%%

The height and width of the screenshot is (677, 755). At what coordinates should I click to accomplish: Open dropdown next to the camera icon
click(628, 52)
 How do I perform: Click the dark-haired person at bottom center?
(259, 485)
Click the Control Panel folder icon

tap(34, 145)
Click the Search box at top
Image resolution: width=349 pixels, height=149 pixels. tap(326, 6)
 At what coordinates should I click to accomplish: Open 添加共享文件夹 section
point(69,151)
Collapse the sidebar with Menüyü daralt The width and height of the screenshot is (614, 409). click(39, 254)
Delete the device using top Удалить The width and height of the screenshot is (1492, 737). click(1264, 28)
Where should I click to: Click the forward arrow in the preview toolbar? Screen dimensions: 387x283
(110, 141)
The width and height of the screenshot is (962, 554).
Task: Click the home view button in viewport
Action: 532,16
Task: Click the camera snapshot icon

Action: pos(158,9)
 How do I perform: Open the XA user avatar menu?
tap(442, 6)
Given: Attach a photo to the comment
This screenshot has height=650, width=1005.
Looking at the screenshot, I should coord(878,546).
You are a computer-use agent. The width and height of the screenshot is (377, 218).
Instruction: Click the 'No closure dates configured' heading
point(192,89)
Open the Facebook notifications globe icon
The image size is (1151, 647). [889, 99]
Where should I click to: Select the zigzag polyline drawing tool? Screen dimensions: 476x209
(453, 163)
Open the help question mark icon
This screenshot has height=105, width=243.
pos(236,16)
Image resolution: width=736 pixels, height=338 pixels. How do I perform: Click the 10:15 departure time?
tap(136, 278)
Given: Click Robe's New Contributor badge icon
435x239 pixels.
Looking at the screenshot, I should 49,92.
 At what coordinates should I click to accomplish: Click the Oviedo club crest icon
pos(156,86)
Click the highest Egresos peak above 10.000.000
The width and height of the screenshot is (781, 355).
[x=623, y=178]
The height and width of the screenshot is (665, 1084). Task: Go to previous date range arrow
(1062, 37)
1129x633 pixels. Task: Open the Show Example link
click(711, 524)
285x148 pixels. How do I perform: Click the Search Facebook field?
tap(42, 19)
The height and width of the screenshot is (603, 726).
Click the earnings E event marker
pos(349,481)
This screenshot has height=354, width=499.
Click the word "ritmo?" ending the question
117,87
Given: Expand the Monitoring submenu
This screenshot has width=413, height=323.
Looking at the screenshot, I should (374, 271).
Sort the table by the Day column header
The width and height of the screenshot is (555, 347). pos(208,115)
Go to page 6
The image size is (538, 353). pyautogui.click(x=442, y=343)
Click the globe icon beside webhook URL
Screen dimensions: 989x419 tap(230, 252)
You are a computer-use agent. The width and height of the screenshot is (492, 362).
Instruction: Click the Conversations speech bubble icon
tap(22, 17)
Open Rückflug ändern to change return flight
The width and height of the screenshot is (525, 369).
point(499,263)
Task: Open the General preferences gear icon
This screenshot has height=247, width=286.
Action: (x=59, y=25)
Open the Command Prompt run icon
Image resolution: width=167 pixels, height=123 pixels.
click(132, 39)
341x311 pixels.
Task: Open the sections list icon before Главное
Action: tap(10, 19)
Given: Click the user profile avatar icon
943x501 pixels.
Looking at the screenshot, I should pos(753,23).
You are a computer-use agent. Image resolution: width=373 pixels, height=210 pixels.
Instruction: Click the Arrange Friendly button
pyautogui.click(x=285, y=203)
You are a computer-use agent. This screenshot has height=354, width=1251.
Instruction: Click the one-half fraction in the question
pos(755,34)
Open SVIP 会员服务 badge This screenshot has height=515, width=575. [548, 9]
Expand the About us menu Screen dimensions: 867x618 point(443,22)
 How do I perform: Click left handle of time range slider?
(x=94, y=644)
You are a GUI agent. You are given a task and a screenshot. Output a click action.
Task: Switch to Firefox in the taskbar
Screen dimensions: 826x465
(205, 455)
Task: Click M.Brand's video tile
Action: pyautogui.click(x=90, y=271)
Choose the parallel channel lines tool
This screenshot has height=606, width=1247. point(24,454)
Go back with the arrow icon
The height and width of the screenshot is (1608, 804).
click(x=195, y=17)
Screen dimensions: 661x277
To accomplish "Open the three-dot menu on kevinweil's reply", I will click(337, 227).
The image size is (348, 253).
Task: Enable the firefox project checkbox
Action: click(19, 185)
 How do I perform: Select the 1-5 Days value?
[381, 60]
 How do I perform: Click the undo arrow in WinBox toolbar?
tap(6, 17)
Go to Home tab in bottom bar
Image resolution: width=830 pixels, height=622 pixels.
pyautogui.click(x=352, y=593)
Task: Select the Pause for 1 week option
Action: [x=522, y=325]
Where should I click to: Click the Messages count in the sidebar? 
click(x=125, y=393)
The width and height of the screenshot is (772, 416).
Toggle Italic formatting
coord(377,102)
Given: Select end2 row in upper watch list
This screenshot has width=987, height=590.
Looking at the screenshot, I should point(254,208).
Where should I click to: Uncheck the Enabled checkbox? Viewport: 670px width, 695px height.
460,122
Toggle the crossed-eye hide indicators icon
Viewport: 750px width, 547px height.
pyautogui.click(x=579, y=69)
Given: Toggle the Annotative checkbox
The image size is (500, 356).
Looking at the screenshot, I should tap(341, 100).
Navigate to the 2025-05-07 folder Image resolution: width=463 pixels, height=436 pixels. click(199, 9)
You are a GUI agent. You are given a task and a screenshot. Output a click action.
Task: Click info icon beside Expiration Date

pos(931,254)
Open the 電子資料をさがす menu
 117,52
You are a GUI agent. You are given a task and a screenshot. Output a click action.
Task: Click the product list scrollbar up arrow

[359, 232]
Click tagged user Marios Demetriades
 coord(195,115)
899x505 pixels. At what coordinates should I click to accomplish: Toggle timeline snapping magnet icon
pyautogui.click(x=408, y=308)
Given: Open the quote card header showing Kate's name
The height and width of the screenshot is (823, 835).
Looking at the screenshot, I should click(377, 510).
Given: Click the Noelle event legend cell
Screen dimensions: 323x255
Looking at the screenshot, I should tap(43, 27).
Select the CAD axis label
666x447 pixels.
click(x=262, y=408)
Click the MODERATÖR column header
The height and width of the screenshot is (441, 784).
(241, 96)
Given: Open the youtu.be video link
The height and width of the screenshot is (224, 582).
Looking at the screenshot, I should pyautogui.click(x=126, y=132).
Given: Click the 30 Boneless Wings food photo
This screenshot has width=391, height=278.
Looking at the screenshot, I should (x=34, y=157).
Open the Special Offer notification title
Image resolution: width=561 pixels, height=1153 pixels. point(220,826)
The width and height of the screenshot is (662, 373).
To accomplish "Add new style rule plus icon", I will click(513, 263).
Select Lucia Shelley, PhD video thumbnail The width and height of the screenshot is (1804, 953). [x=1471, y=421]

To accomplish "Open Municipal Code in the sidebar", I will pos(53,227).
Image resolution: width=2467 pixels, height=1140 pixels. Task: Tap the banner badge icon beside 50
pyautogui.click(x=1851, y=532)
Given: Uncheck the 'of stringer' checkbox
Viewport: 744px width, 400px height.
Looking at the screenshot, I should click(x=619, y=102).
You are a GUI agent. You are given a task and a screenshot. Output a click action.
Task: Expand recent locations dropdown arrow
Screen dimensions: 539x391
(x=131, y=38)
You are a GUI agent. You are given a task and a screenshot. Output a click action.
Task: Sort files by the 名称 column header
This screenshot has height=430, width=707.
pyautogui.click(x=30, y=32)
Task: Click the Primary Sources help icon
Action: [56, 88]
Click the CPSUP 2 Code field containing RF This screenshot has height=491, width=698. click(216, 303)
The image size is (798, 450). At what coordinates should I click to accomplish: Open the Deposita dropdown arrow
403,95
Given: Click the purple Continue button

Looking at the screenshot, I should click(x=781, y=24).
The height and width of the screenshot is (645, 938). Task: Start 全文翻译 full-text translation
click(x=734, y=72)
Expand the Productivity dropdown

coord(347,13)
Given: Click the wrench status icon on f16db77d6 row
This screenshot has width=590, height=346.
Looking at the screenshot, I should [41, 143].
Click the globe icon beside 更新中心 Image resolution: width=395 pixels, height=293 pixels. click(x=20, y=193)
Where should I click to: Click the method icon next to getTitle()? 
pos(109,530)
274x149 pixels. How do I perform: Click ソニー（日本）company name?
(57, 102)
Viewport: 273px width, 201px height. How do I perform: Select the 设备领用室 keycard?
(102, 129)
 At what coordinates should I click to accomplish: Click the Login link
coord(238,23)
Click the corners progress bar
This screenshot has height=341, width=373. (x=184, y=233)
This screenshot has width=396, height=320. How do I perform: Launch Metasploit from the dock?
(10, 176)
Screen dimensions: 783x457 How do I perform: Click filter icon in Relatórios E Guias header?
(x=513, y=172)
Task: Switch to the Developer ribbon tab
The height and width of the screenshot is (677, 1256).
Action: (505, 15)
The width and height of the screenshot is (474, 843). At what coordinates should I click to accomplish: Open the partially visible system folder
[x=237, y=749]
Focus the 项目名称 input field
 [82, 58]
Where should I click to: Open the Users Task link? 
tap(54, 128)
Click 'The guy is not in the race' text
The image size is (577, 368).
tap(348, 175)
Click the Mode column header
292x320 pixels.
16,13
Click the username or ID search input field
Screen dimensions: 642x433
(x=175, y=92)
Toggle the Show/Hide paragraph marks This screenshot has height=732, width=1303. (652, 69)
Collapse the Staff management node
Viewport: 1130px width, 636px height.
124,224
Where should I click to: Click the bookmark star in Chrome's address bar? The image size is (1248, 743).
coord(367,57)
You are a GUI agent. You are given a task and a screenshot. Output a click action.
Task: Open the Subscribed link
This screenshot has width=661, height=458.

%%

--- What to work on ---
Above are the entries. Quote exactly the lines from the one bearing "943x501 pixels." through the one bearing "You are a computer-use agent. This".

--- Solution ---
943x501 pixels.
Looking at the screenshot, I should pos(753,23).
You are a computer-use agent. Image resolution: width=373 pixels, height=210 pixels.
Instruction: Click the Arrange Friendly button
pyautogui.click(x=285, y=203)
You are a computer-use agent. This screenshot has height=354, width=1251.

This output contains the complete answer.